One thing I learned from last year's overwhelmingly positive response to SLCC 05 was that despite the advantages SL has over other online avenues of communication, there exists this need for people to meet face to face. And yet, even if this is some sort of reality-solidifying event, people who knew each other in SL seem to not be surprised at all with each other when they meet in the "real world", and people seem to already be familiar with each other's personalites and be comfortable.
I wonder what this intangible need to connect in the real world is, and I wonder how fine that difference is going to become as SL gets more and more interactive technology.
I'm listening to Philip Rosedale, CEO of Linden Lab, do the first voice chat town hall, hosted by Johnny Ming of SecondCast. It's going way faster than typing, is fairly streamlined despite a few dropped Skype users. Connections were a bit sketchy at first, but Linden Lab added another stream, and things stabilized. It's also far more engaging, having voices rather than going blind reading all the text; that just goes to show how much we need voice chat abilities in SL. You also don't have to bear through reading all of the peanut gallery comments because it's only the host, Philip, and caller talking.
I was thrilled to be the first ever caller, too! Via Skype I was bridged in, and asked what Philip thought was essential to get done before SL explodes past the 1 million user mark. His replies:
- Get framerate for everyone 15 frames / second or better
- Better search tools
- mono bytecode implementation
He added that the architecture is fairly scalable now, and that's great to hear, because certainly that was at the top of the list back in October when Philip answered a similar "top priority" question at SLCC.
I was sad not to hear "HTML", so I'll have to try harder to convince Linden Lab of this as an essential feature, not just a good feature.
Johnny Ming is a great host, and I'm working out when I may be able to guest on his audio podcast SecondCast.
After the Metaverse Awards last night, I hung around talking with a few folks about making a living in Second Life. Warda Kawabata came up with an interesting observation. Conversation went like this: (posted with permission)
Warda Kawabata: funny thing, my first pixie av (forest), people want to by it off me, but everything in it could be assembled for under 50 L if you know where to look
Hiro Pendragon: But you knew [where to look]
Hiro: Knowledge = money.
Warda: yeah. in SL, you pay for the knowledge, not the product
Hiro: the knowledge is almost the product itself.
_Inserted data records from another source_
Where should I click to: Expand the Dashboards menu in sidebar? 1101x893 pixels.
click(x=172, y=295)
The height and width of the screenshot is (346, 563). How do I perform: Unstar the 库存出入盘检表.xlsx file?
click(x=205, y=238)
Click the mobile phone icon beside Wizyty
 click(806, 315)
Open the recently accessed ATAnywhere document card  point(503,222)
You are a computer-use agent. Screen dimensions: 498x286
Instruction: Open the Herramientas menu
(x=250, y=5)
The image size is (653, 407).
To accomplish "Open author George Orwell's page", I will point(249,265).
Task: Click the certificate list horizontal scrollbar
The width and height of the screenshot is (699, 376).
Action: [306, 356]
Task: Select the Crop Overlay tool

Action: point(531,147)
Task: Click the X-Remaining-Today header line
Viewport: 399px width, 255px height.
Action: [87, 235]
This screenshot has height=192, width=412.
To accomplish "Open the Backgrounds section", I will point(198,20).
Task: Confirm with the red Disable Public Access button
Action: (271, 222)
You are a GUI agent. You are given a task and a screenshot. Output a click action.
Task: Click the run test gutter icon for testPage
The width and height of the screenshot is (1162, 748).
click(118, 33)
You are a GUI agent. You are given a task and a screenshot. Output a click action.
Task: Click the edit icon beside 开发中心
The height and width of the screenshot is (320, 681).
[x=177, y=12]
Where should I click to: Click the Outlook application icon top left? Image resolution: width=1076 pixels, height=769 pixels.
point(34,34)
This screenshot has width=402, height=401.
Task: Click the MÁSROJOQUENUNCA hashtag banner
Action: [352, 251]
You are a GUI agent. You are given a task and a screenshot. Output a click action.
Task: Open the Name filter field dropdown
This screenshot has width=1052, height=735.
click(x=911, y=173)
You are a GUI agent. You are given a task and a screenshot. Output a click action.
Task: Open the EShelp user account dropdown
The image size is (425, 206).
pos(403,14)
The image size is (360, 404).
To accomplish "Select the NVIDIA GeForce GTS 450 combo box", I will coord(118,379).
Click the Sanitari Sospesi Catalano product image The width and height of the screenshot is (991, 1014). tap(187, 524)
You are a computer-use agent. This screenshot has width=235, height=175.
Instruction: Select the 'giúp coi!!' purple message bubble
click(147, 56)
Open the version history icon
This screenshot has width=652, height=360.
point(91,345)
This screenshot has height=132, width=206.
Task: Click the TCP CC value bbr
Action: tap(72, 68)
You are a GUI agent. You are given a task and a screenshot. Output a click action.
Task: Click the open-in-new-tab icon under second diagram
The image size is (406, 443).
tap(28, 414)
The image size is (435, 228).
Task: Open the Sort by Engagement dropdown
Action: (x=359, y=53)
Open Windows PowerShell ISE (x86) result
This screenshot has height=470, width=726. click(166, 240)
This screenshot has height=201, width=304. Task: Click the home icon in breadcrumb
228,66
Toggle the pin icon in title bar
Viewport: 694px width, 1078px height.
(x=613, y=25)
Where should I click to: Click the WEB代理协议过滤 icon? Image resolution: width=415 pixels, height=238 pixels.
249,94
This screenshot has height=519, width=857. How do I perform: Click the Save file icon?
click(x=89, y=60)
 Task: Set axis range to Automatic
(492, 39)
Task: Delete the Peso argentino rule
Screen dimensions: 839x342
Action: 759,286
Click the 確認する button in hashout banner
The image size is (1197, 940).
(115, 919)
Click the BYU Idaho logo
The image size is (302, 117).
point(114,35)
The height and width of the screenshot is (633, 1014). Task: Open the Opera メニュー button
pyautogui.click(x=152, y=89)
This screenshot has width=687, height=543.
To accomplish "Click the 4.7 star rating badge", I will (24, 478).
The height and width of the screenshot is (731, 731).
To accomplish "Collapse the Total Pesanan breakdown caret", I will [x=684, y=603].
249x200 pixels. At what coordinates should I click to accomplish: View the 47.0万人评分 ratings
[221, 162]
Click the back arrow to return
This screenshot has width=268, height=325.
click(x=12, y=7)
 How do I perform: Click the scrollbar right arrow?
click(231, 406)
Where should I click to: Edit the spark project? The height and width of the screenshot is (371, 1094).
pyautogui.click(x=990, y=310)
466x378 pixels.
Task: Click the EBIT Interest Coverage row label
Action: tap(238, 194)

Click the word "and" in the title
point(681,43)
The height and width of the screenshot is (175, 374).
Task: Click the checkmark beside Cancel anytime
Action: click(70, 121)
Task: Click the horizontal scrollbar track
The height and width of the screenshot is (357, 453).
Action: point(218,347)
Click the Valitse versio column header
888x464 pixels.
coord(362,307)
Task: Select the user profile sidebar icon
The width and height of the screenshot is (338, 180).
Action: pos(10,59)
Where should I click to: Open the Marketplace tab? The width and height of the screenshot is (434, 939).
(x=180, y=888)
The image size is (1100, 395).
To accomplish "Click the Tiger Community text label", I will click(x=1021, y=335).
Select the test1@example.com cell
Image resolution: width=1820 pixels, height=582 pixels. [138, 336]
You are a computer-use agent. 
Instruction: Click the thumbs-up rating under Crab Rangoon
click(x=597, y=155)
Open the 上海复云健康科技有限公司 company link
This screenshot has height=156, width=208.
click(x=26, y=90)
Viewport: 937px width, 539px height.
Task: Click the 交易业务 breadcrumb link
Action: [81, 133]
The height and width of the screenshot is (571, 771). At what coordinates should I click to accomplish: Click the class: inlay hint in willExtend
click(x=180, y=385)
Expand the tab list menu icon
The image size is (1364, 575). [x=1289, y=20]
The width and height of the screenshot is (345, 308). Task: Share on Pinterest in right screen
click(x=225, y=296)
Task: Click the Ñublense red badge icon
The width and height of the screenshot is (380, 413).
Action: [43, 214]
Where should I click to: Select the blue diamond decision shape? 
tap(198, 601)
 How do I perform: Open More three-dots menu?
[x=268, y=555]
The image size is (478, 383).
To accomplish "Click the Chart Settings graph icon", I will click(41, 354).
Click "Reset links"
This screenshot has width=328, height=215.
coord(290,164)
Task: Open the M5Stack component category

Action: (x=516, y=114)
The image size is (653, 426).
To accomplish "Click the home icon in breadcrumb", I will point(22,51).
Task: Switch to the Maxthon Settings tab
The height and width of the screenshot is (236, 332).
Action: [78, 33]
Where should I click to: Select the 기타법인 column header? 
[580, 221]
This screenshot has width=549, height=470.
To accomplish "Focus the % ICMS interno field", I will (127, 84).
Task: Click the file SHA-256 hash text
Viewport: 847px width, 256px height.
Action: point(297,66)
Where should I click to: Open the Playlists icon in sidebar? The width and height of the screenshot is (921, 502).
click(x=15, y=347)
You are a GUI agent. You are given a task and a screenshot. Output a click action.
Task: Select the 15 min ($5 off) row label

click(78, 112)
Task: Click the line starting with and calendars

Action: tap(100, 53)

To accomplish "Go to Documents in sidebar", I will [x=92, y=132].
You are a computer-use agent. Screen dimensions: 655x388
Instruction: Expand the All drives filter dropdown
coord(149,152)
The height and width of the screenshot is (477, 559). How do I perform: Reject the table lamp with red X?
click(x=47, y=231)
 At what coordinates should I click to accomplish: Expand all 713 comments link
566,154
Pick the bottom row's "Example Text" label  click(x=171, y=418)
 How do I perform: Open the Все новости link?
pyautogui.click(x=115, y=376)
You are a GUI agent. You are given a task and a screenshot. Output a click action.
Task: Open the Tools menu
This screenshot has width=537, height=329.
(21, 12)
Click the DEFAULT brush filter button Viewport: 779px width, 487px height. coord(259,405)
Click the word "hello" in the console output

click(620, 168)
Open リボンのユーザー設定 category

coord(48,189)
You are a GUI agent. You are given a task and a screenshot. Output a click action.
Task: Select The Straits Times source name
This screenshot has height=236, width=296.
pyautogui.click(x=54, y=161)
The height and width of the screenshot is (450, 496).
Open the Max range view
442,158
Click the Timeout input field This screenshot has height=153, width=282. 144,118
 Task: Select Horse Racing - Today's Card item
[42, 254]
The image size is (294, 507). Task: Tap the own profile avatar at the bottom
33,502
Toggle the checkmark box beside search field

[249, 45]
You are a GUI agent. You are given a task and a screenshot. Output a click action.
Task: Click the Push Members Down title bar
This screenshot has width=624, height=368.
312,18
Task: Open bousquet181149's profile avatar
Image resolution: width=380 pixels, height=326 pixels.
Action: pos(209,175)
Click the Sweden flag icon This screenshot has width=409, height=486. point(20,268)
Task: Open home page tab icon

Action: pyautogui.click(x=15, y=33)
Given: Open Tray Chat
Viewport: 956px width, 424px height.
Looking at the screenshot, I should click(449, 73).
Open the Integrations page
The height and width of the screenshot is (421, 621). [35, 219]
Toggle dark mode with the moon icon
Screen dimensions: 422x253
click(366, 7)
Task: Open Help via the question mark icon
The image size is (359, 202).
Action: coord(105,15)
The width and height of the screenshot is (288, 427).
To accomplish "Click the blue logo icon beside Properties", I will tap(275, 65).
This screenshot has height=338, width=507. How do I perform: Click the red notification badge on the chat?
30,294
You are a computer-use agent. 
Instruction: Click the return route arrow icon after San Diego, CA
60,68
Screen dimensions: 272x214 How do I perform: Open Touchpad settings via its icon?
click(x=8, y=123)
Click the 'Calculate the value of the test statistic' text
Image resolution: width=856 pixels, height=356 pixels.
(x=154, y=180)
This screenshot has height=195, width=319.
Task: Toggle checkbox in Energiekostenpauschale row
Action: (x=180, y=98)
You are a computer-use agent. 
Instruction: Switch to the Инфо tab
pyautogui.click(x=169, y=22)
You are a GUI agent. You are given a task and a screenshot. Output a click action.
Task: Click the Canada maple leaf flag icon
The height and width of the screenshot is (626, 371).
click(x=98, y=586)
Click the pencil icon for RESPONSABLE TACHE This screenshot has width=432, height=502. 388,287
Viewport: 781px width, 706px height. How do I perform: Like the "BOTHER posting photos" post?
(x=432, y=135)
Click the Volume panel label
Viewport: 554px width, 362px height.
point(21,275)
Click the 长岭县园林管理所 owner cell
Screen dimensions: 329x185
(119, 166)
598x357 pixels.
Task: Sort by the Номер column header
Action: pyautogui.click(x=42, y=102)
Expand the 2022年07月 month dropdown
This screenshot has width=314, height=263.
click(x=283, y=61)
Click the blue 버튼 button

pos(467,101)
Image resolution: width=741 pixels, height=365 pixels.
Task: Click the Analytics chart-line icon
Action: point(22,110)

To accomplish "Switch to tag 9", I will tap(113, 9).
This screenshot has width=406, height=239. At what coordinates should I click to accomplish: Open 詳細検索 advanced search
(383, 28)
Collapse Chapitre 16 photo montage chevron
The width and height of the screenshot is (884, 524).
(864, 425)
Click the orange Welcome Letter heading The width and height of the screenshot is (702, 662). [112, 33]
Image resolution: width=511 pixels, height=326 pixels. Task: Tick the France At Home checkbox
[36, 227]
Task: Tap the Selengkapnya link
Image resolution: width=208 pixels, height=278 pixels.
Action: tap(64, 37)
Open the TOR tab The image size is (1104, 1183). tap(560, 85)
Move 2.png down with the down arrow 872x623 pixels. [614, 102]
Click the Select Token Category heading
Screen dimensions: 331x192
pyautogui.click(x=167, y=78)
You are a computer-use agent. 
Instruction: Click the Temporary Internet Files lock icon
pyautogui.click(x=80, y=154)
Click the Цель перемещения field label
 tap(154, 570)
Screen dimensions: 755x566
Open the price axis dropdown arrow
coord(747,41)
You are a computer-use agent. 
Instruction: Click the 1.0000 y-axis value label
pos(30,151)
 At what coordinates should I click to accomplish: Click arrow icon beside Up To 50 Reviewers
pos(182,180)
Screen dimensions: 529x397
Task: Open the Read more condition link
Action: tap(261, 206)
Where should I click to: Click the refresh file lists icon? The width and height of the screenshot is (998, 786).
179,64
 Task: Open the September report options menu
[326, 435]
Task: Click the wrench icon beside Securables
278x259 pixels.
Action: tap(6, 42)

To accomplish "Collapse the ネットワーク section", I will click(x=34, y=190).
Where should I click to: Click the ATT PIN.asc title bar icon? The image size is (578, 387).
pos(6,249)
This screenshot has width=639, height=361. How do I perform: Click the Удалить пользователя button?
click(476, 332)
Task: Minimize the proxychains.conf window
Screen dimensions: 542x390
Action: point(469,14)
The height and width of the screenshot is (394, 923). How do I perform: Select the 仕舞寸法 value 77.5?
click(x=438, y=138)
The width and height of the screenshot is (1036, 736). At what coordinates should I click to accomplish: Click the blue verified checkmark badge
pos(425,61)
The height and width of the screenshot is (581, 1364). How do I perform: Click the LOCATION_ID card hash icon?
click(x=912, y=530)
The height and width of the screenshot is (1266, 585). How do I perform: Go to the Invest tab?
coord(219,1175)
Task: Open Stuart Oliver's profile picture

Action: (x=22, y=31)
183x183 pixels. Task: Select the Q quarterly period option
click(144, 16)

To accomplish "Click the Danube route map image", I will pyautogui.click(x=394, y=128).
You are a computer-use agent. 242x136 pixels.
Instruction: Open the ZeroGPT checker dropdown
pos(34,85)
It's an excellent point. Aside from the obvious allegory to 1s and 0s, knowledge in SL is often the most valuable part of a product. For example, I drive myself crazy for good animations, and I pay good prices for custom ones, as a consequence. The reason being is that it is so tough to find the right animations - that knowledge of who and where is critical.
It's also a literal reality. As everything is data in SL, it is the knowledge of the objects that we really are experiencing, not "possession" in any traditional sense. When you look into the Inventory, it's your knowledge of part of a database.
The person who winds up with the knowledge winds up with a product. Keep your eyes out for opportunity.